My siblings, parents, an aunt and uncle, and I moved Grandma out of her decades-old home. Getting the place ready to sell, we had to decide what to do with items such as:

dinner plates, Christmas lights, books, silverware, vases, pots and pans, yarn, folding chairs, suitcases, lamps, wrenches and tools, fishing pole and tackle, and many other things--such as coffee mugs

Looking at one particular mug, adorned in a detailed wildlife scene featuring a duck in flight, I was struck by the contrast comparing our lifestyle in America to that of the villagers in Tanzania where I volunteered in 2014.

I said to my uncle nearby, "This mug is in perfect shape and would be a prize possession to one of those villagers. And here we are about to trash it."

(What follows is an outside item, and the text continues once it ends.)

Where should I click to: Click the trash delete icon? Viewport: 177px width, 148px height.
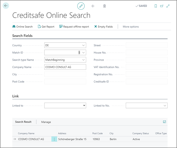(x=105, y=6)
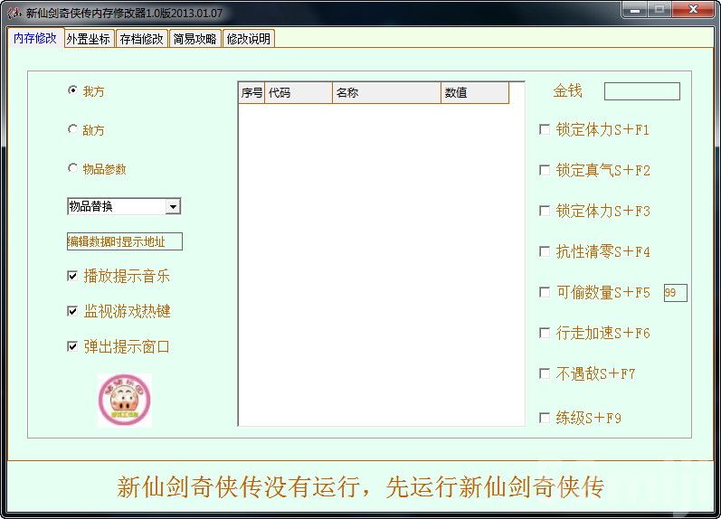Switch to the 外置坐标 tab

coord(88,39)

Adding to the sense of loss from throwing away something in good shape is some potential guilt for dismissing that which would be cherished elsewhere.

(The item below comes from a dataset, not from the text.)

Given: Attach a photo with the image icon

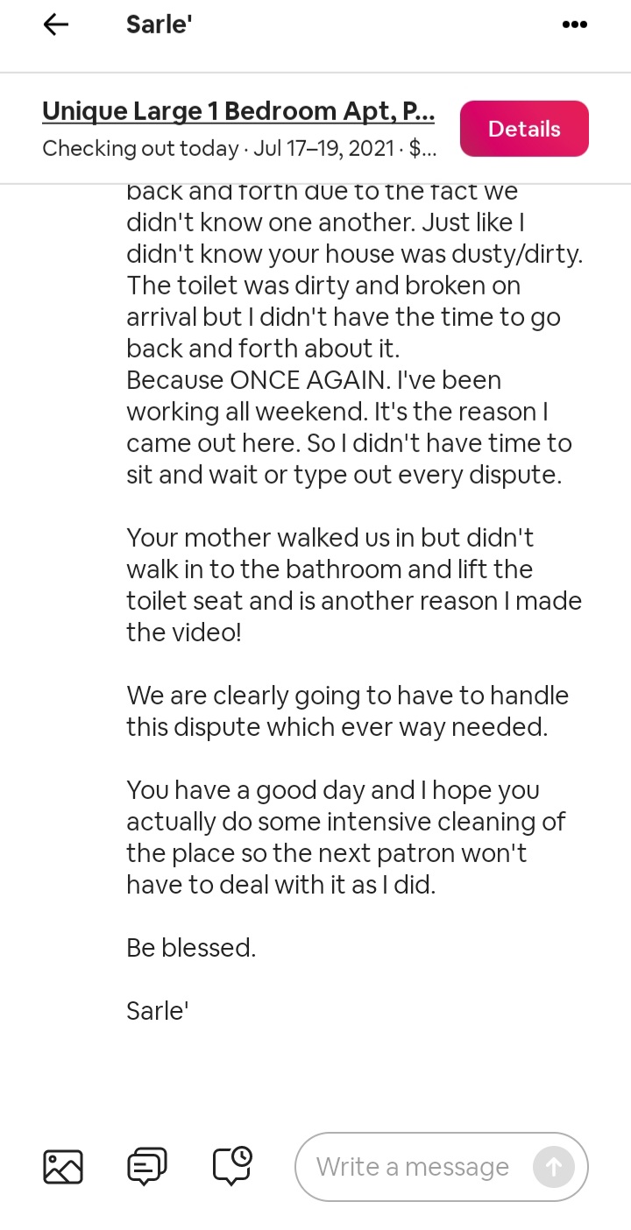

My brother once remarked on this on a warm, summer day last year as we unfolded a couple of chairs in front of his grill--two of many chairs he had in his garage.

In a tone resembling "what's wrong with us?", he said to me, "We just have so much stuff."

"You work 60 hours a week," I replied in defense of his abundance of chairs.

America is a culture of long work hours and much production, a society where people often have to run to keep up, to support a family one doesn't get to see as much as he/she would like.

"They don't have this coffee mug in that Tanzanian village. They also don't have the rates of mental disorders and addiction," I continued with my uncle back in Grandma's garage.

I'll never forget how refreshingly joyful and happy the people in that village were.

We Americans pay a price for our abundance. Best we enjoy it.

The trick is to be mindful of our connection to things, so that it doesn't interfere with the free flow of our lives. Why buy items on clearance I'd never have bought otherwise? Why hold onto items I don't use? I've moved several times and have books I haven't read, clothes I haven't worn, and items I haven't used included in each of those moves. Such burdens.

Marie Kondo got famous a few years back spreading a message of simplicity centered around questions such as: "Does this object help me live the life I want most?" and "Does this item spark joy?"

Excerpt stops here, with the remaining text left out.